HMK genel yetki kuralına göre bir davada davanın açıldığı tarihte davalı yerleşim yeri mahkemeleri uyuşmazlığı çözmede genel yetkili mahkemelerdir. Bununla birlikte sözleşmeden kaynaklanan davalarda da sözleşmenin ifa edileceği yer mahkemeleri de yetkili kılınmıştır. Sözleşmede bu konuda hüküm yok ise yetkili mahkeme Türk Borçlar Kanunu’nun 89. Maddesine göre belirlenecektir. İlgili maddeye göre sözleşmede ifa yeri tespit edilemiyor ise para borçları götürülecek borçlardan olması nedeniyle alacaklının yerleşim yeri mahkemeleri de davayı görmeye yetkili sayılacaktır. Yukarıda da belirtildiği gibi ilgili bu hükümler ayrıca kesin yetki halinin bulunmaması durumunda icra dairelerinin yetkisini tespitte de uygulancaktır.
Tüm bu açıklamalar doğrultusunda olayımızı tekrar irdelediğimizde, davalının yerleşim yerinin …/… olması ve bu haliyle Küçükçekmece icra dairelerinin yetki alanı dışında olması sebebiyle HMK madde 6’ya göre yetkili icra dairesinde takip yapılmamıştır.
Sözleşmede ifa yerinin tespit edilememesi ve uyuşmazlığın para borcundan kaynaklanması nedeniyle alacaklı olduğunu iddia eden davacının da yerleşim yeri icra daireleri takip yapmaya yetkili olup, olayımızda davacının yerleşim yerinin Mecidiyeköy olması nedeniyle TBK madde 89 uyarınca takip etkili icra dairesinde yapılmamıştır.
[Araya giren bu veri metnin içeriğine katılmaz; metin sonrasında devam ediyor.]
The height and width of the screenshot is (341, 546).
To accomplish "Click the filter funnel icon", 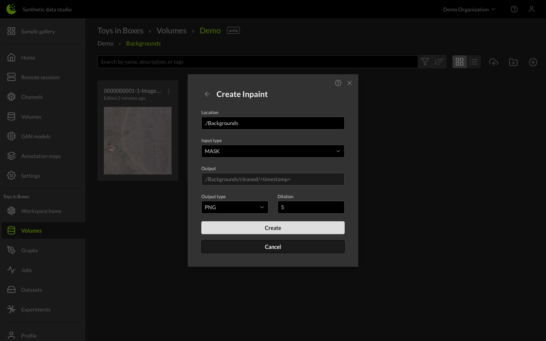I will pyautogui.click(x=425, y=62).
Yapılan açıklamalardan da anlaşılacağı üzere itirazın iptali davalarında usulüne uygun yetkili icra dairesinde takip yapılması dava şartlarından olup gelinen aşamada usulüne uygun yapılmış bir takipten söz edilemeyeceğinde “usul esâstan mukaddemdir” (esastan önce usul gelir-Mecelle-i Ahkâm-ı Adliyye) kuralı gereği aşağıdaki şekilde akrar vermek gerekmiştir.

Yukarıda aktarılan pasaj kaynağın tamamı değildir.